**Activity**
Please write out all of the entries exactly as they appear.

-------- Extracted data

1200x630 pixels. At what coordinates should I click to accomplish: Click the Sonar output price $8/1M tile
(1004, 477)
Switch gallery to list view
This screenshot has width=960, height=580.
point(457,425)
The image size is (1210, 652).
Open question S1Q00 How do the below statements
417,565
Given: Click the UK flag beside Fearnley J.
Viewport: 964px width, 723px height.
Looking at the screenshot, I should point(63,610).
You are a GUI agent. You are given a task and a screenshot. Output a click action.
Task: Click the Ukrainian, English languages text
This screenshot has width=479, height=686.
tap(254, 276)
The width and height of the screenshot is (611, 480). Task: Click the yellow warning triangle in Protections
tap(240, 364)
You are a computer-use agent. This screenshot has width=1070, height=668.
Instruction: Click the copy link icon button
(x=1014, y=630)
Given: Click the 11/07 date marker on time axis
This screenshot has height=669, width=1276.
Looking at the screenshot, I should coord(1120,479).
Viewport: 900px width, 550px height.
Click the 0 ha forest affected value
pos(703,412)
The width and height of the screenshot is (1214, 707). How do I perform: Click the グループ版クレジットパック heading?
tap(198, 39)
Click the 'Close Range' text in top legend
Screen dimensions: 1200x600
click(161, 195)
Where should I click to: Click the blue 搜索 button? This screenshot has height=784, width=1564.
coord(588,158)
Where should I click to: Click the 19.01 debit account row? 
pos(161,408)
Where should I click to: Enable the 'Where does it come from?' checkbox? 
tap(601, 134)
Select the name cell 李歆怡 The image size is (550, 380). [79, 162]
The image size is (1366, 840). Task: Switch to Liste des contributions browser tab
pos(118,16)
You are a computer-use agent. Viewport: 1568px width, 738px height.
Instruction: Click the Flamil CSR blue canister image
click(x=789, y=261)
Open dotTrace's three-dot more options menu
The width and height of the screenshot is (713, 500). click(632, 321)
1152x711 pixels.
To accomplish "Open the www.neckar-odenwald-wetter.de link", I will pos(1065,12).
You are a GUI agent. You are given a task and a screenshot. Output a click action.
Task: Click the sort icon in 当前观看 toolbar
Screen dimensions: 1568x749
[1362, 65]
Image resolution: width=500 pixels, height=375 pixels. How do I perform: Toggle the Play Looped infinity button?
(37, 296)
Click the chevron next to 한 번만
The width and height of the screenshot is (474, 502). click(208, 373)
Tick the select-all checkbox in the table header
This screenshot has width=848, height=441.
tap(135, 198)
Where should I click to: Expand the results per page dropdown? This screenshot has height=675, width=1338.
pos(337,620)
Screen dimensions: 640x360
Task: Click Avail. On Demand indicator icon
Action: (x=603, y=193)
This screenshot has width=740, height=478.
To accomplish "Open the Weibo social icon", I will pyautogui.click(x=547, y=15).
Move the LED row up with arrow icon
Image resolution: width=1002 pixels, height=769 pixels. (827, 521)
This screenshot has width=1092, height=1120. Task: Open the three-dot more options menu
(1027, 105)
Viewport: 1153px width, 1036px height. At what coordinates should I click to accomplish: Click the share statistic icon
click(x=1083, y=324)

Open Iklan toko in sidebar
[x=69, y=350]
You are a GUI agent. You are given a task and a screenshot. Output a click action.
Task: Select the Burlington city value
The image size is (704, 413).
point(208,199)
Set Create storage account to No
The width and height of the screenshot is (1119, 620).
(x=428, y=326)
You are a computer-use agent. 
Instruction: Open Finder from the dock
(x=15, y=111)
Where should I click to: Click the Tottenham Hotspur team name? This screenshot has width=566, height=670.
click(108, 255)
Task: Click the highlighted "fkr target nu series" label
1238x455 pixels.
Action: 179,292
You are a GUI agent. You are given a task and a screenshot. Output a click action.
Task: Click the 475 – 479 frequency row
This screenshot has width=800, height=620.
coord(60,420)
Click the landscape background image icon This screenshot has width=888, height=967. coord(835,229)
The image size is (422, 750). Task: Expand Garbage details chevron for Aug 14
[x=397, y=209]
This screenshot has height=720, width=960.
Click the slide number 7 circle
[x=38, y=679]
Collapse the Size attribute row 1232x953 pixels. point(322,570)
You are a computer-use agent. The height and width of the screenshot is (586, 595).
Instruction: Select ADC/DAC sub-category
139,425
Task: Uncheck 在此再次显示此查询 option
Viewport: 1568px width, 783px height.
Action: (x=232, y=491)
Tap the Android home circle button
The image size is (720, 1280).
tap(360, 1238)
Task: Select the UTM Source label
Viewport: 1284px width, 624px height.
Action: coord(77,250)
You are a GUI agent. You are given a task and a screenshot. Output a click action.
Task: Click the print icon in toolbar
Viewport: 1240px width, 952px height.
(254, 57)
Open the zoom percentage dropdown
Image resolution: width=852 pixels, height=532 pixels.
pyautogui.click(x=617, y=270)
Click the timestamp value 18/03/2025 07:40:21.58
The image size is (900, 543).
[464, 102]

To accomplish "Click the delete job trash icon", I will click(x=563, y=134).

----------------

**Solution for this task**
1200x630 pixels. At what coordinates should I click to accomplish: Click the Sonar output price $8/1M tile
(1004, 477)
Switch gallery to list view
This screenshot has width=960, height=580.
point(457,425)
The image size is (1210, 652).
Open question S1Q00 How do the below statements
417,565
Given: Click the UK flag beside Fearnley J.
Viewport: 964px width, 723px height.
Looking at the screenshot, I should point(63,610).
You are a GUI agent. You are given a task and a screenshot. Output a click action.
Task: Click the Ukrainian, English languages text
This screenshot has width=479, height=686.
tap(254, 276)
The width and height of the screenshot is (611, 480). Task: Click the yellow warning triangle in Protections
tap(240, 364)
You are a computer-use agent. This screenshot has width=1070, height=668.
Instruction: Click the copy link icon button
(x=1014, y=630)
Given: Click the 11/07 date marker on time axis
This screenshot has height=669, width=1276.
Looking at the screenshot, I should coord(1120,479).
Viewport: 900px width, 550px height.
Click the 0 ha forest affected value
pos(703,412)
The width and height of the screenshot is (1214, 707). How do I perform: Click the グループ版クレジットパック heading?
tap(198, 39)
Click the 'Close Range' text in top legend
Screen dimensions: 1200x600
click(161, 195)
Where should I click to: Click the blue 搜索 button? This screenshot has height=784, width=1564.
coord(588,158)
Where should I click to: Click the 19.01 debit account row? 
pos(161,408)
Where should I click to: Enable the 'Where does it come from?' checkbox? 
tap(601, 134)
Select the name cell 李歆怡 The image size is (550, 380). [79, 162]
The image size is (1366, 840). Task: Switch to Liste des contributions browser tab
pos(118,16)
You are a computer-use agent. Viewport: 1568px width, 738px height.
Instruction: Click the Flamil CSR blue canister image
click(x=789, y=261)
Open dotTrace's three-dot more options menu
The width and height of the screenshot is (713, 500). click(632, 321)
1152x711 pixels.
To accomplish "Open the www.neckar-odenwald-wetter.de link", I will pos(1065,12).
You are a GUI agent. You are given a task and a screenshot. Output a click action.
Task: Click the sort icon in 当前观看 toolbar
Screen dimensions: 1568x749
[1362, 65]
Image resolution: width=500 pixels, height=375 pixels. How do I perform: Toggle the Play Looped infinity button?
(37, 296)
Click the chevron next to 한 번만
The width and height of the screenshot is (474, 502). click(208, 373)
Tick the select-all checkbox in the table header
This screenshot has width=848, height=441.
tap(135, 198)
Where should I click to: Expand the results per page dropdown? This screenshot has height=675, width=1338.
pos(337,620)
Screen dimensions: 640x360
Task: Click Avail. On Demand indicator icon
Action: (x=603, y=193)
This screenshot has width=740, height=478.
To accomplish "Open the Weibo social icon", I will pyautogui.click(x=547, y=15).
Move the LED row up with arrow icon
Image resolution: width=1002 pixels, height=769 pixels. (827, 521)
This screenshot has width=1092, height=1120. Task: Open the three-dot more options menu
(1027, 105)
Viewport: 1153px width, 1036px height. At what coordinates should I click to accomplish: Click the share statistic icon
click(x=1083, y=324)

Open Iklan toko in sidebar
[x=69, y=350]
You are a GUI agent. You are given a task and a screenshot. Output a click action.
Task: Select the Burlington city value
The image size is (704, 413).
point(208,199)
Set Create storage account to No
The width and height of the screenshot is (1119, 620).
(x=428, y=326)
You are a computer-use agent. 
Instruction: Open Finder from the dock
(x=15, y=111)
Where should I click to: Click the Tottenham Hotspur team name? This screenshot has width=566, height=670.
click(108, 255)
Task: Click the highlighted "fkr target nu series" label
1238x455 pixels.
Action: 179,292
You are a GUI agent. You are given a task and a screenshot. Output a click action.
Task: Click the 475 – 479 frequency row
This screenshot has width=800, height=620.
coord(60,420)
Click the landscape background image icon This screenshot has width=888, height=967. coord(835,229)
The image size is (422, 750). Task: Expand Garbage details chevron for Aug 14
[x=397, y=209]
This screenshot has height=720, width=960.
Click the slide number 7 circle
[x=38, y=679]
Collapse the Size attribute row 1232x953 pixels. point(322,570)
You are a computer-use agent. The height and width of the screenshot is (586, 595).
Instruction: Select ADC/DAC sub-category
139,425
Task: Uncheck 在此再次显示此查询 option
Viewport: 1568px width, 783px height.
Action: (x=232, y=491)
Tap the Android home circle button
The image size is (720, 1280).
tap(360, 1238)
Task: Select the UTM Source label
Viewport: 1284px width, 624px height.
Action: coord(77,250)
You are a GUI agent. You are given a task and a screenshot. Output a click action.
Task: Click the print icon in toolbar
Viewport: 1240px width, 952px height.
(254, 57)
Open the zoom percentage dropdown
Image resolution: width=852 pixels, height=532 pixels.
pyautogui.click(x=617, y=270)
Click the timestamp value 18/03/2025 07:40:21.58
The image size is (900, 543).
[464, 102]

To accomplish "Click the delete job trash icon", I will click(x=563, y=134).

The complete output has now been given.